Borderlands (2024)
Live-action NPCs in a carbon-copy world
The Borderlands games are not narratively sophisticated. That has never been the point. What they are is tonally specific -- a very particular frequency of anarchic irreverence, loot-driven chaos, and self-aware absurdism that holds together because all of its parts are vibrating at the same rate. Play any of them for twenty minutes and you understand the world you’re inside. The humor knows what it is. The violence knows what it is. Even the empty stretches of shooting feel calibrated to the same internal logic.
The 2024 film has none of that. Not because it fails to reproduce the surface elements -- the wastelands, the loot chests, the irreverent narration are all present -- but because those elements are no longer tuned to anything. They’re there the way furniture is present in a staged house: correctly positioned, not actually lived in.
Jack Black voices Claptrap. In the games, Claptrap is sensory saturation -- a noise machine with feelings, impossible to ignore. Watching the film, I kept thinking: who is that? The voice didn’t register as Black, and it didn’t register as Claptrap either. It was just sound occupying the space where a character should be. The original game voice is so specific, so embedded in the property’s identity, that recasting it without finding a new frequency for the role produces something that is neither the thing you remember nor a convincing replacement. It’s a voice in a costume.
The film’s relationship to its source material is citation rather than translation. Easter eggs aren’t woven into the fabric of the world -- they’re pointed at. “We included the thing. There it is, in live action.” Compare this to The Super Mario Bros. Movie (2023), which hides deep-cut references that non-fans don’t need and fans find without prompting. Those details reward attention. They don’t demand it. The distinction matters: one approach treats the audience as collaborators, the other treats them as authenticators.

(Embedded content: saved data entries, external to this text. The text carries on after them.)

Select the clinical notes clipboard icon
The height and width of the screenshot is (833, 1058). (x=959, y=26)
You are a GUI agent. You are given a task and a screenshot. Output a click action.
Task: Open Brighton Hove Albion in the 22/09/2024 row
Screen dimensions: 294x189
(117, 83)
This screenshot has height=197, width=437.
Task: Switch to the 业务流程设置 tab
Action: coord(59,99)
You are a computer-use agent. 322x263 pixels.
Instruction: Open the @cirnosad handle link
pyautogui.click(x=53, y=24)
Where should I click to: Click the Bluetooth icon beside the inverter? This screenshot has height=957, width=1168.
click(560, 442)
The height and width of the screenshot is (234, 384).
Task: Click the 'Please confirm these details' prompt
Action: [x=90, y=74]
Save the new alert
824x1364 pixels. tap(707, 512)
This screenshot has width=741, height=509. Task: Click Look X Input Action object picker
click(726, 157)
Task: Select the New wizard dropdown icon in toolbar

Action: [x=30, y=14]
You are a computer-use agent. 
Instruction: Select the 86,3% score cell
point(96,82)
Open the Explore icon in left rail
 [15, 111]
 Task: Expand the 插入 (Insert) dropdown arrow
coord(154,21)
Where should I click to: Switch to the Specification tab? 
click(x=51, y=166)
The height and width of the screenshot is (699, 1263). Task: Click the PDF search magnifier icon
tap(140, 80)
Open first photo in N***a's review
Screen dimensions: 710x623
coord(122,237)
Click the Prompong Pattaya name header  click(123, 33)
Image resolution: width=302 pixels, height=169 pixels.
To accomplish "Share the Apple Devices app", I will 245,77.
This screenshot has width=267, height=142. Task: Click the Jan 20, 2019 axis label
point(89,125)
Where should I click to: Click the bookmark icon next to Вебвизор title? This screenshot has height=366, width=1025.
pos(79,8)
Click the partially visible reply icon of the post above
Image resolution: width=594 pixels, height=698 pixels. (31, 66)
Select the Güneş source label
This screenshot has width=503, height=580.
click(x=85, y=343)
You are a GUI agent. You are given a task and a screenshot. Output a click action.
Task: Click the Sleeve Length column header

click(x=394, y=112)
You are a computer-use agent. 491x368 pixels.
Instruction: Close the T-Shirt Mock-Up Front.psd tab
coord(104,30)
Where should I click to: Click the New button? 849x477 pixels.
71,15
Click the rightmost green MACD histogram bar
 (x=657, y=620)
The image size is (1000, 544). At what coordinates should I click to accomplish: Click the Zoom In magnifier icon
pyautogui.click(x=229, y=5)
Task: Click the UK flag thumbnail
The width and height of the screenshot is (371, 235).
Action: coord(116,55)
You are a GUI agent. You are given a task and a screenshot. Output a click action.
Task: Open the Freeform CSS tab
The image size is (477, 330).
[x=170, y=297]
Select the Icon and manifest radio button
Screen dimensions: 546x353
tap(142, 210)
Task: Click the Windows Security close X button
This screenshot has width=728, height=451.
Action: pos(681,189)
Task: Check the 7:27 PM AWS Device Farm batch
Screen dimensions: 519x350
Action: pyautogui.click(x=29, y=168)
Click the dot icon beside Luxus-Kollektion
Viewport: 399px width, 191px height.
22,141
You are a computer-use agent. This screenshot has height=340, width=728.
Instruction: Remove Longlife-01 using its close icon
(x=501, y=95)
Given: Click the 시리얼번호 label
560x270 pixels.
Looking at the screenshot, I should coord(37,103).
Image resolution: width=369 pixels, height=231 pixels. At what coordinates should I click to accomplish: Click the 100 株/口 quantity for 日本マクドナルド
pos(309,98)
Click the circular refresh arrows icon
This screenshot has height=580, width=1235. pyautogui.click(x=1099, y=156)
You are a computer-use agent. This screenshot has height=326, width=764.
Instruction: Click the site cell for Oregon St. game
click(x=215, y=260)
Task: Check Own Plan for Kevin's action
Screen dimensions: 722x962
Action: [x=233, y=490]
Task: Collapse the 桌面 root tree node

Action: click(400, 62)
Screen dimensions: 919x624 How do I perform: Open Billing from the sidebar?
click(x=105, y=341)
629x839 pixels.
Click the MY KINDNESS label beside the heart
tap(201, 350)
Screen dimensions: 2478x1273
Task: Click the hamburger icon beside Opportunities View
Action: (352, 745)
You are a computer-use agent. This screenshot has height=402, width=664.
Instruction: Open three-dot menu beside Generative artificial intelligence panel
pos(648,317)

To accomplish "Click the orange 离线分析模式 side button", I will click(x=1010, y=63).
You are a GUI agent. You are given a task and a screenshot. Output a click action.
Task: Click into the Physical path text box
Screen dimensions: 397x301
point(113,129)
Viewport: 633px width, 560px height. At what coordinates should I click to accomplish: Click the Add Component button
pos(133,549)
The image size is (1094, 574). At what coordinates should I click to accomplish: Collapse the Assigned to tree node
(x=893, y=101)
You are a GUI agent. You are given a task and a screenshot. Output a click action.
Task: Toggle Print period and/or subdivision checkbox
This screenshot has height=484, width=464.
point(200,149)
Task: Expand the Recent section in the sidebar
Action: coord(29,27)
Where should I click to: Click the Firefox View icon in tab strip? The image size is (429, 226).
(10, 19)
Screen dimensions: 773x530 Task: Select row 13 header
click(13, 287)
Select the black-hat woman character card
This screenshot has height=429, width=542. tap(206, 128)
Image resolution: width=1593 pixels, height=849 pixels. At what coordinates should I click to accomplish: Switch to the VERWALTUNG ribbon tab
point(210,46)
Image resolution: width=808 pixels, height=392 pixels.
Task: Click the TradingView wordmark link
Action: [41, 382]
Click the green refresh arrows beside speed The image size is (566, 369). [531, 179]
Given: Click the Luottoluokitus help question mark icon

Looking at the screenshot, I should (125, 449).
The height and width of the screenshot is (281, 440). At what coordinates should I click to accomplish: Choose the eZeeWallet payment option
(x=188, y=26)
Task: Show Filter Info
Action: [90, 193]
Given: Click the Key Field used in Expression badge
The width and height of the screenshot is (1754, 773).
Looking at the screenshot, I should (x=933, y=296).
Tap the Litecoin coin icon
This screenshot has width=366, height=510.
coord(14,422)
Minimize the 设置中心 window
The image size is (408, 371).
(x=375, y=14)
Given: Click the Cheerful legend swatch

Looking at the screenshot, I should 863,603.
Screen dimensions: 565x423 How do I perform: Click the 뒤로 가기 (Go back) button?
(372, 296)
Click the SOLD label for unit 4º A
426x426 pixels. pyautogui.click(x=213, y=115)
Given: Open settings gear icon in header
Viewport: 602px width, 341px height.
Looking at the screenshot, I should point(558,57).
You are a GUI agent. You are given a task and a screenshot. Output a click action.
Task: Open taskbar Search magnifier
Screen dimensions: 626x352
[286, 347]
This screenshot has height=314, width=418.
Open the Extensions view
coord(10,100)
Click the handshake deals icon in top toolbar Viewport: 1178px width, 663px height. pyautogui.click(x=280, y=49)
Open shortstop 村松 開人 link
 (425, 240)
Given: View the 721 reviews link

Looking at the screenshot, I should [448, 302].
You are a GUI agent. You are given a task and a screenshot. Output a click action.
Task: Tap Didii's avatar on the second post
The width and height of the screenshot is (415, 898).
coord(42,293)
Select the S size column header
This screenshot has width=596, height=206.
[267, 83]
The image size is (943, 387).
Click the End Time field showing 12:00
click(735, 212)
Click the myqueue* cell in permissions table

Visually, the film never convincingly rebuilds the game’s world for live action -- it ports it. The environments look like game assets. The actors look green-screened into them. It’s a carbon copy where the seams are always visible. What’s strange is that A Minecraft Movie (2025) appears to solve the same problem from the opposite direction -- it keeps the block aesthetic but makes it feel epic and filmic in scope, so the artificiality becomes intentional rather than accidental. Borderlands just looks like it didn’t finish the job.
The strangest inversion is the actors themselves. In a film where the world looks like a game asset, the human beings are somehow the least alive thing on screen. The characters -- some played by genuinely accomplished performers -- register as live-action NPCs rather than sentient people. Their motivations technically exist, their quirks are technically present, but none of it coheres into anyone you believe in. If you’ve played the games, you can supply the missing depth from memory. If you haven’t, there’s simply nothing there. Either way, the film isn’t doing the work. The most uncanny valley element in this entire production isn’t the CGI. It’s the people.
Ariana Greenblatt plays Tiny Tina, the central role the story orbits around. She’s not great here -- no one is -- but there’s something faintly registering beneath the material. Enough that I’d be willing to see her again in something that asks more of her.
The veteran actors attached to this are known for considerably better work. They were presumably compensated accordingly. The film doesn’t offend -- it simply produces no signal. Which, in its own way, might be the most damning thing you can say about it.
We are finally -- finally -- arriving at a moment where video game adaptations can be genuinely good. The evidence is accumulating. Which makes this particular failure sting more than it otherwise would. The planet of Pandora and the universe surrounding it are legitimately rich. There is something real to work with there. That this film couldn’t find it, or didn’t try hard enough to look, is a disappointment that belongs not just to the critics but to the legion of fans who already knew what this world was capable of.